Anchor chart 'Tricky Plurals.' Two-column layout with 9 rows. Left column shows singular (with photo): foot, child, mouse, tooth, man, woman, person, fish, sheep. Right column shows plural: feet, children, mice, teeth, men, women, people, fish, sheep. Bottom: 'Fish and sheep stay the SAME — sneaky!' Style: print-ready 11x17, photos cut from creative-commons sources.

Guided practice

12 min
Tasks
  • Singular/plural sort: child sorts 20 picture cards into 'one' and 'more than one' bins, writing the plural word.
    scaffold Anchor chart for irregulars visible
  • Sentence completion: 'I lost my ___' (tooth) → 'I have lost three ___' (teeth).

Independent practice

10 min
Media
M-1-S-GR-13-B Interactive Physical / non-image

On-screen activity. 12 singular words appear in a column on the left; 12 plurals in scrambled order on the right. Child drags each plural to the correct singular. Includes 6 regular (-s), 3 regular (-es), and 3 irregular. On correct match: gentle chime; on wrong: 'Listen again — is this word REGULAR or TRICKY?' with audio replay. Score tracked across sessions.

Formative assessment

4 min
Exit ticket
  • Write the plural: foot → ___, mouse → ___, fish → ___, child → ___, book → ___.
scoring 5/5 = mastery for L.1.1.c; 3-4 = practicing; <3 = reteach in spiral review.

Closure

1 min
Moves
  • Chant the irregular plurals together: foot/feet, child/children, mouse/mice, tooth/teeth, man/men, woman/women, person/people, fish/fish, sheep/sheep.

Homework

8 min
Tasks
  • At home, find five things you have more than one of.
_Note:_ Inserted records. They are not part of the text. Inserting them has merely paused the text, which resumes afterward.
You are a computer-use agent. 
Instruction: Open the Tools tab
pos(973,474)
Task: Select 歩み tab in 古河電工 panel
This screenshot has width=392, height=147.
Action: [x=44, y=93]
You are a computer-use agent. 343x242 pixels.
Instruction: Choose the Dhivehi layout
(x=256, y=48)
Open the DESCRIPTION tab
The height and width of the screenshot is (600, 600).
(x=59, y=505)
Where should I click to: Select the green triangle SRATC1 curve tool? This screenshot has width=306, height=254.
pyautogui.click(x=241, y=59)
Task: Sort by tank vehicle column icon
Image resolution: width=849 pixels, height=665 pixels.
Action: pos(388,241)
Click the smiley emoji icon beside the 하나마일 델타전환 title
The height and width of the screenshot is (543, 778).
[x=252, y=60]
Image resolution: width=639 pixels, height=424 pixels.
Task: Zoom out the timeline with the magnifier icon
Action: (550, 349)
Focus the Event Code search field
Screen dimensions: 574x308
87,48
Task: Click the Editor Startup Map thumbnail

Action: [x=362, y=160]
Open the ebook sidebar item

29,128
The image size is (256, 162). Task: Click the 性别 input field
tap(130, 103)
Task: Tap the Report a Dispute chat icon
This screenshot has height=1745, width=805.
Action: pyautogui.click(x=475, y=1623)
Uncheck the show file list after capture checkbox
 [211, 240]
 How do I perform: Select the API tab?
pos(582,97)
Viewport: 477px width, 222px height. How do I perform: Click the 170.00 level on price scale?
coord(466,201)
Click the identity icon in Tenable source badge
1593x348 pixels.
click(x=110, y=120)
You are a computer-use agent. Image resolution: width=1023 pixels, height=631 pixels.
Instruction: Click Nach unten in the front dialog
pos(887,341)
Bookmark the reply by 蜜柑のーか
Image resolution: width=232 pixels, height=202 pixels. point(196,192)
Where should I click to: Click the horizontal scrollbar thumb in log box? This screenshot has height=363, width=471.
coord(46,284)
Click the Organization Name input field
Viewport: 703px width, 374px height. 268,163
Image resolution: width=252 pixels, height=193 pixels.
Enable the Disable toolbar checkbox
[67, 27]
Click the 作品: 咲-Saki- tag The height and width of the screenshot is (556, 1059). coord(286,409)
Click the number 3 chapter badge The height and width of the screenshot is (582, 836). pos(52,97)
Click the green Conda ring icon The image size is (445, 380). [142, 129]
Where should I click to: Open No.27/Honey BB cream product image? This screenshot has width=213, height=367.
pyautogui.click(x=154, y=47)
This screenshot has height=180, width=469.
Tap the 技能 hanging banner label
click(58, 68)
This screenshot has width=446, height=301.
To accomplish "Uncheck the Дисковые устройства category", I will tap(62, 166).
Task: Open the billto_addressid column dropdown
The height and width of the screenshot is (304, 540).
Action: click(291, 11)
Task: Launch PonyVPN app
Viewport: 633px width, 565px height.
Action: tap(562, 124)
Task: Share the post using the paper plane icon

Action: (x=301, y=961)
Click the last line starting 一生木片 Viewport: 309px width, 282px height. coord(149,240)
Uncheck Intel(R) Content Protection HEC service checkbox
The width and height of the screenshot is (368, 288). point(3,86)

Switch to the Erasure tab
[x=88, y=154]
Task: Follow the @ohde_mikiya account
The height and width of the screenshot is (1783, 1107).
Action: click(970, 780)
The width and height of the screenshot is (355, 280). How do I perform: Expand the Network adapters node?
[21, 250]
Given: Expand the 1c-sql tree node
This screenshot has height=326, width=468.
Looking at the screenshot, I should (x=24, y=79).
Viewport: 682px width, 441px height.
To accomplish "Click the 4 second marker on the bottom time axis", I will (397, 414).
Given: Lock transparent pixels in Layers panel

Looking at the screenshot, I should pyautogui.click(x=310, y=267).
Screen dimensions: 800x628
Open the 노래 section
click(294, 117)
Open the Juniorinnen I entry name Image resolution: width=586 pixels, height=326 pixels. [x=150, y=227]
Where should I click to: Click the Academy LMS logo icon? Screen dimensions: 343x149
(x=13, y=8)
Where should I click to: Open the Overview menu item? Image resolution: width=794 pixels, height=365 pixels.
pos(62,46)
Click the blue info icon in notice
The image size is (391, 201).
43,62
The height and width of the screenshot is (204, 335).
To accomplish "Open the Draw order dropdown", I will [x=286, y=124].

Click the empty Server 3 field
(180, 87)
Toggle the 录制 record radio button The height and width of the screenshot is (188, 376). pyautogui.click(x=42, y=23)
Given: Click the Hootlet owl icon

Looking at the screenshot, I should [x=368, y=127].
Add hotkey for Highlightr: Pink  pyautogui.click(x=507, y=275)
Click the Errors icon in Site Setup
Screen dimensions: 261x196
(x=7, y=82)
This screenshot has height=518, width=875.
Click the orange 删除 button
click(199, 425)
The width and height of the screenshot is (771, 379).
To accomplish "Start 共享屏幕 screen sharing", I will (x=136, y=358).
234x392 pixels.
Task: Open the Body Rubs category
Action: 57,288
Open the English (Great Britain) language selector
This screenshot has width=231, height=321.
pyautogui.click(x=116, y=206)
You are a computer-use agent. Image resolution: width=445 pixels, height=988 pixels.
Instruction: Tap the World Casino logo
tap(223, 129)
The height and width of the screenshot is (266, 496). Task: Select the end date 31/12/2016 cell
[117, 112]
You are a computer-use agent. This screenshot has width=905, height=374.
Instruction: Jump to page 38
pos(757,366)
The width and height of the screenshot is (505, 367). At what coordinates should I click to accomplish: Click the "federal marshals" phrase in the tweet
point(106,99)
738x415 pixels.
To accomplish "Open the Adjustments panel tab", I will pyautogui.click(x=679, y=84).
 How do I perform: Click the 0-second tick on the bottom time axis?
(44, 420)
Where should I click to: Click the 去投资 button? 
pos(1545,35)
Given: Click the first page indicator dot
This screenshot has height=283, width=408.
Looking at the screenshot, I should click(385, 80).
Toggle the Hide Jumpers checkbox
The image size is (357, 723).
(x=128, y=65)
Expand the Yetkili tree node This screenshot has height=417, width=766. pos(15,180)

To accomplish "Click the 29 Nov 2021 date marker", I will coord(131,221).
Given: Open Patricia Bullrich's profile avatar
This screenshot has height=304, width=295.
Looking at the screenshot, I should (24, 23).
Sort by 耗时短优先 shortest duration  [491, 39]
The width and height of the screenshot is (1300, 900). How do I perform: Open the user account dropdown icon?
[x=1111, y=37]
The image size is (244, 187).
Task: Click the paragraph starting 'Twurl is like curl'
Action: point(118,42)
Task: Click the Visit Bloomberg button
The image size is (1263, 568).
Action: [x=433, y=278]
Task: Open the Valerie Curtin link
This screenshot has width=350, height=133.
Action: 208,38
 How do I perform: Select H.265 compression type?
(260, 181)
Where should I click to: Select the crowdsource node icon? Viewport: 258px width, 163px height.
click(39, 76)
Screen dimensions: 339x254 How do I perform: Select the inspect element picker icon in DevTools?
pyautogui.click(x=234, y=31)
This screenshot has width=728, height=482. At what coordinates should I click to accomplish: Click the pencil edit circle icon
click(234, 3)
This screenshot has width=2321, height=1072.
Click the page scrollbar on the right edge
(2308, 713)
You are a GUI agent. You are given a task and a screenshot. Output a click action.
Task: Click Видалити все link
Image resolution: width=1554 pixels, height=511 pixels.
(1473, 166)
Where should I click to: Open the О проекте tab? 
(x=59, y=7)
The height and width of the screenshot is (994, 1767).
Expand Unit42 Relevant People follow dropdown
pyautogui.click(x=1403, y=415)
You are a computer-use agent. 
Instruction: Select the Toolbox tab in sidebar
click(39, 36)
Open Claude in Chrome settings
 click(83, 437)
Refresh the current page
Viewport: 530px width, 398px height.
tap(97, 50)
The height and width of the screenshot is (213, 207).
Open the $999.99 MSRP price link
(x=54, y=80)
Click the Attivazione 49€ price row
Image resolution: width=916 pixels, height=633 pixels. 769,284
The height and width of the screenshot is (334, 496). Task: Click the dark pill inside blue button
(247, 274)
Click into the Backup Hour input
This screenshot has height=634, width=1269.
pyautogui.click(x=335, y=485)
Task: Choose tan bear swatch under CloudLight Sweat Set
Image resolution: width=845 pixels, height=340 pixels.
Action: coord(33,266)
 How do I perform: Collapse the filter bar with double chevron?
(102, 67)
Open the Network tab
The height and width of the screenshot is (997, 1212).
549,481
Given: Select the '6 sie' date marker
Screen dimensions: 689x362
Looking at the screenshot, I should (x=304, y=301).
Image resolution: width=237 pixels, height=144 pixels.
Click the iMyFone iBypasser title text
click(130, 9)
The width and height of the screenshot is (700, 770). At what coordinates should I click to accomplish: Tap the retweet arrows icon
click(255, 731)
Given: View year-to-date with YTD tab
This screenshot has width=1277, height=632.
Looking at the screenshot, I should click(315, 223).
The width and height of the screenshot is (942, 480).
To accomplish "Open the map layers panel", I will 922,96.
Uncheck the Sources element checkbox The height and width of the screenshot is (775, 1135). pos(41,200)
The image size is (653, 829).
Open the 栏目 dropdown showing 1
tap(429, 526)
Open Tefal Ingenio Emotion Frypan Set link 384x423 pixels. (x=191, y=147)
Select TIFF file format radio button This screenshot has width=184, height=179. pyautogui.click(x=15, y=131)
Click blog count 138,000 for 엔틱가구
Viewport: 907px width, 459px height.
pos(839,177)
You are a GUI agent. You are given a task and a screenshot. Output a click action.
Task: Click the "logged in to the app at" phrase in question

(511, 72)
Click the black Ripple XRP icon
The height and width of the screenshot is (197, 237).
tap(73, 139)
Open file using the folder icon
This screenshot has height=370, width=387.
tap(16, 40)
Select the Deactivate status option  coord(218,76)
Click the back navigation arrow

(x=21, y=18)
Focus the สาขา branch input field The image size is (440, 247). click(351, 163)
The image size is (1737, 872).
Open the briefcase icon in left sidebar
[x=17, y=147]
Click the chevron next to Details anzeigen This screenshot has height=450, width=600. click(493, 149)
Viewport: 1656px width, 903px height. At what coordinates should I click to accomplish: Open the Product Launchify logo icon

Write each plural correctly.

Exercises in this lesson

eng.g1.s.ex_31
Write the plural: cat, dog, ball, fox, bus.
plural form · diff 1
eng.g1.s.ex_32
Write the plural: foot, child, mouse, tooth, fish.
irregular plural · diff 3
eng.g1.s.ex_33
Use the plural form correctly in a sentence: 'My dentist counted my ___.' (tooth → ?)
sentence with plural · diff 4

Differentiation

Scaffolds
  • Picture pairs for every irregular at desk
  • -s and -es tile sets to drop on regular words
  • Irregular anchor chart on the wall
Extensions
  • Write a sentence using one regular plural and one irregular plural in the same sentence.
  • Find another irregular plural not on the list (e.g., goose/geese).
English Learners
  • L1 plural marker comparison chart
  • Picture-only sort first, then word labels
Ieps 504s
  • Three irregulars maximum
  • Oral plural production option

Teacher notes

Over-regularization ('foots', 'mouses') is developmental — most G1 children produce these even after explicit teach. Do not over-correct in workshop; instead celebrate when a child self-corrects. The chant at closure embeds the irregulars in auditory memory. Plan to spiral-review these for the next 4 weeks.